1. Exploratory Data Analysis
1.3. EDA Techniques
1.3.3. Graphical Techniques: Alphabetic

1.3.3.6. Box-Cox Normality Plot

Purpose:
Find transformation to normalize data

Many statistical tests and intervals are based on the assumption of normality. The assumption of normality often leads to tests that are simple, mathematically tractable, and powerful compared to tests that do not make the normality assumption. Unfortunately, many real data sets are in fact not approximately normal. However, an appropriate transformation of a data set can often yield a data set that does follow approximately a normal distribution. This increases the applicability and usefulness of statistical techniques based on the normality assumption.

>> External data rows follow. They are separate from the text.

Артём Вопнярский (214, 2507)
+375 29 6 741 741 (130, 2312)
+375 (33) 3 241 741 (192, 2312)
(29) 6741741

The Box-Cox transformation is a particulary useful family of transformations. It is defined as:

T (Y) = (Y^{λ} - 1) / λ

where Y is the response variable and

λ

is the transformation parameter. For

λ

= 0, the natural log of the data is taken instead of using the above formula.

Given a particular transformation such as the Box-Cox transformation defined above, it is helpful to define a measure of the normality of the resulting transformation. One measure is to compute the correlation coefficient of a normal probability plot. The correlation is computed between the vertical and horizontal axis variables of the probability plot and is a convenient measure of the linearity of the probability plot (the more linear the probability plot, the better a normal distribution fits the data).

The Box-Cox normality plot is a plot of these correlation coefficients for various values of the $λ$ parameter. The value of $λ$ corresponding to the maximum correlation on the plot is then the optimal choice for $λ$ .

Sample Plot

The histogram in the upper left-hand corner shows a data set (first column) that has significant right skewness (and so does not follow a normal distribution). The Box-Cox normality plot shows that the maximum value of the correlation coefficient is at $λ$ = -0.3. The histogram of the data after applying the Box-Cox transformation with $λ$ = -0.3 shows a data set for which the normality assumption is reasonable. This is verified with a normal probability plot of the transformed data.

Definition

Box-Cox normality plots are formed by:

Vertical axis: Correlation coefficient from the normal probability plot after applying Box-Cox transformation
Horizontal axis: Value for $λ$

Questions

The Box-Cox normality plot can provide answers to the following questions:

Is there a transformation that will normalize my data?
What is the optimal value of the transformation parameter?

Importance:
Normalization Improves Validity of Tests

Normality assumptions are critical for many univariate intervals and hypothesis tests. It is important to test the normality assumption. If the data are in fact clearly not normal, the Box-Cox normality plot can often be used to find a transformation that will approximately normalize the data.

Related Techniques

Normal Probability Plot
Box-Cox Linearity Plot

Software

Box-Cox normality plots are not a standard part of most general purpose statistical software programs. However, the underlying technique is based on a normal probability plot and computing a correlation coefficient. So if a statistical program supports these capabilities, writing a macro for a Box-Cox normality plot should be feasible.